Cela se ressent au niveau des dialogues, trop simplistes, faciles, et un rythme de sénateur quelque part symbole de la vieillesse de ce cher Woody. On dira que cette simplicité n’est pas un problème en soi : d’une part, on l’a dit, parce que c’est le signe le plus révélateur de la névrose, de la fragilité des personnages, lesquels, ici les brillants Joaquin Phoenix et Emma Stone, y donnent corps et vie par leur envie de sortir d’un cadre banalisant et banalisé (après tout, Abe Lucas, le cador annoncé de la philosophie, trouve Heidegger trop compliqué, mais établit un meurtre sur une théorie de bas étage !) ; et, d’autre part parce que cela permet au spectateur d’évoluer à travers et par ses personnages, témoin/observateur privilégié de l’évolution de leur relation.

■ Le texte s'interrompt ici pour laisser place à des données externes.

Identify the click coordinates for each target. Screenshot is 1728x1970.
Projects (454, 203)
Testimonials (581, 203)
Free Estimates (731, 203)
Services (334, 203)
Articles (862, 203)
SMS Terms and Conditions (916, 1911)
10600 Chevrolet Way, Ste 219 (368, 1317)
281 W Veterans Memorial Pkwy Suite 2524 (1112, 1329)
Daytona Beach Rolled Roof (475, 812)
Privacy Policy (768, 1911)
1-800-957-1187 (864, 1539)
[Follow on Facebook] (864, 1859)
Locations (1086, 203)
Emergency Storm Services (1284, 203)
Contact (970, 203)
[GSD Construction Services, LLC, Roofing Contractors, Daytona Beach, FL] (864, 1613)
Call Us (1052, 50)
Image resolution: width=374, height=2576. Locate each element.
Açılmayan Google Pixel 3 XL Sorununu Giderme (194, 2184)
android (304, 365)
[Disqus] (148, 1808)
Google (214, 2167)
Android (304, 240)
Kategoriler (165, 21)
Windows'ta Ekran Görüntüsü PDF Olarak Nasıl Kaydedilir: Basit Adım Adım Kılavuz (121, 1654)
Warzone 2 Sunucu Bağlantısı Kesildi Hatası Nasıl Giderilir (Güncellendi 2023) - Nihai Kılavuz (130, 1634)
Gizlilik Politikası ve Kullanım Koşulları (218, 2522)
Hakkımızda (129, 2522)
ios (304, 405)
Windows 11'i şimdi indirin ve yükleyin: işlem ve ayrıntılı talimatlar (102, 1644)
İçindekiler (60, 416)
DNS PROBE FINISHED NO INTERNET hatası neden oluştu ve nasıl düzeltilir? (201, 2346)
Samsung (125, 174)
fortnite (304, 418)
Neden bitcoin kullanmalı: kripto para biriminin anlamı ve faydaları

Mais il y a un « mais », ce « mais » qui n’était pas présent dans la loghorrée hilarante de Woody himself dans Manhattan, ou l’absurdité totale sortie de l’écran de la Rose Pourpre du Caire. Ce « mais » est peut-être le fait que maintenant, chez Woody, les personnages, les acteurs portent les films, et non l’inverse, comme Manhattan par exemple savait le faire.

L’Homme Irrationnel, telle une dissertation philosophique portant en elle sa propre problématique, n’est pas mauvais ; mais il manque de lustre pour accéder au Panthéon.

Un Woody reste un Woody : un bon film à voir au cinéma par le froid actuel, et à revoir quelques années plus tard au coin du feu.